Para isso as pessoas ao redor são envolvidas em redes de mentiras e meias verdades, que é o sentido mais ou menos da palavra que dá título à série, criada pelo ator e comediante canadense Will Arnett, que interpreta o boa vida Chip e suas manhas  para se manter à tona depois de dez anos amargando um erro do passado (atropelou fatalmente uma pessoa) e Mark Chappell . Nos destaques também estão David Sullivan, no papel de Dennis, o melhor amigo que acorda para o egoísmo do parceiro, e Ruth Kearney, como London, pivô do desentendimento entre os dois marmanjos que vivem juntos.

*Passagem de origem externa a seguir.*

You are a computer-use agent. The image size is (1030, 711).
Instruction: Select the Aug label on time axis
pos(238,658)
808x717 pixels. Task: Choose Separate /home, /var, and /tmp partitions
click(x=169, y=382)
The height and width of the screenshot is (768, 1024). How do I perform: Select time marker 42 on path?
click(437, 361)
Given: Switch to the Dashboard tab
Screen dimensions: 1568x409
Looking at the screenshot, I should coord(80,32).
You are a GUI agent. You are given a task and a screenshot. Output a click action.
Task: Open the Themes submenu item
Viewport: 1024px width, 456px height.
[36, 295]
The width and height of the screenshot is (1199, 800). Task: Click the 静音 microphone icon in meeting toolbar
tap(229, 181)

A perfeita carpintaria coloca em cena o ciclista ex-alcóolatra proibido de dirigir depois do acidente, seu amigo Cooler, além de Jerry, o ex-sogro e também senhorio na loja onde vende banquetes com design, ambos drogados, a ex-esposa milionária Tilly, a namorada Kara, o novo amigo Topher, rico emergente dono de start up, a mãezona de Dennis, que é ninfomaníaca, como se dizia antigamente,  etc.

O que parece casual revela-se consistente, com o deboche permanente da cultura fake das redes sociais, as frases feitas desvirtuadas por diálogos afiados e a falsa indecisão da história, que se desenvolve de maneira firme apesar das aparências descosturadas.

Tudo acaba conquistando nossa atenção e emoção. Não cheguei ao final, mas estou achando ótimo.